- WHAT THE EXERCISE ASKS: Show every line of the rows below that contains the string "Click". Case counts.

RAW RECORDS start

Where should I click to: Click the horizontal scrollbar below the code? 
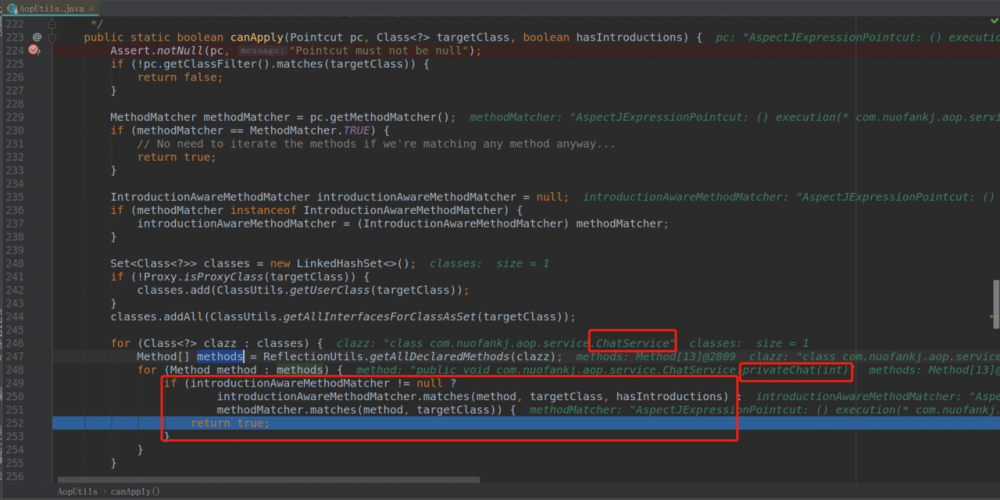(268, 480)
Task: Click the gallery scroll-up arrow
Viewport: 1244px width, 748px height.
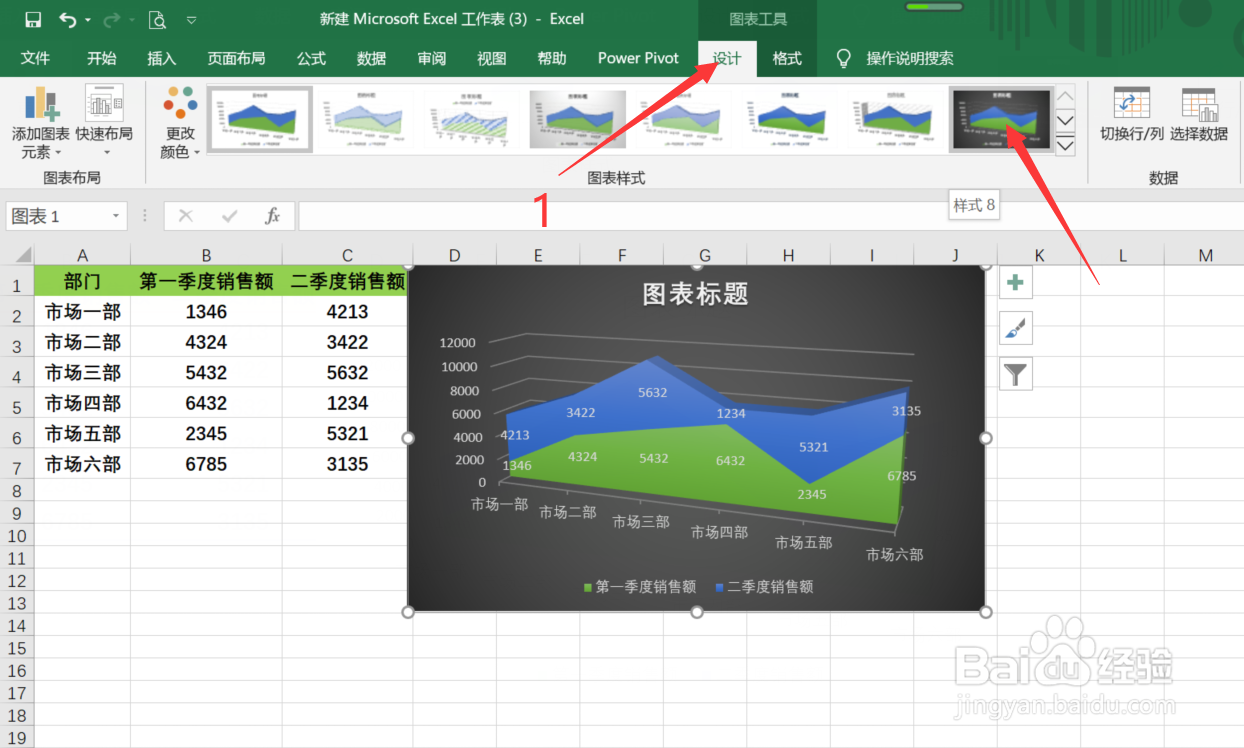Action: pos(1066,96)
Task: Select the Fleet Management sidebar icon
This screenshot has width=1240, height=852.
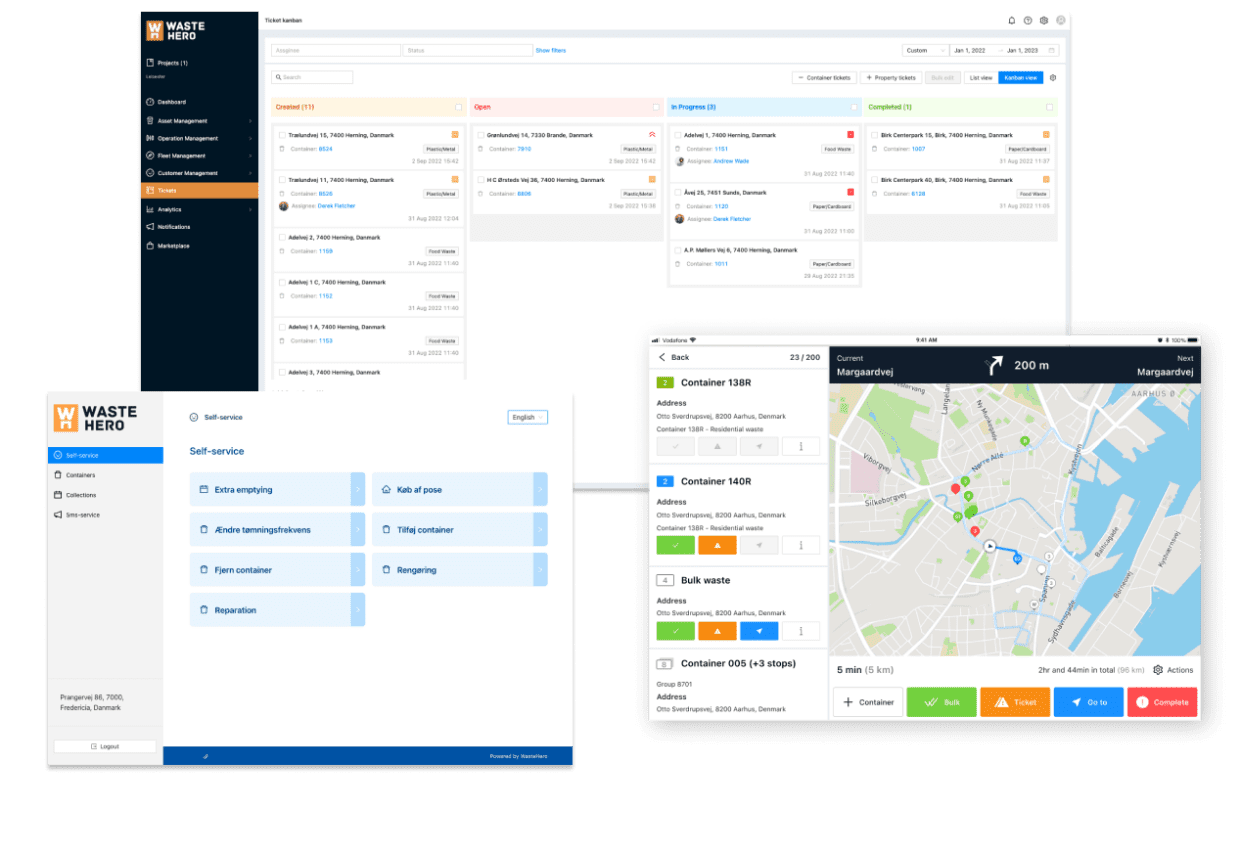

RAW RECORDS end

- ANSWER TO THE EXERCISE:
Where should I click to: Click the horizontal scrollbar below the code? 
Task: Click the gallery scroll-up arrow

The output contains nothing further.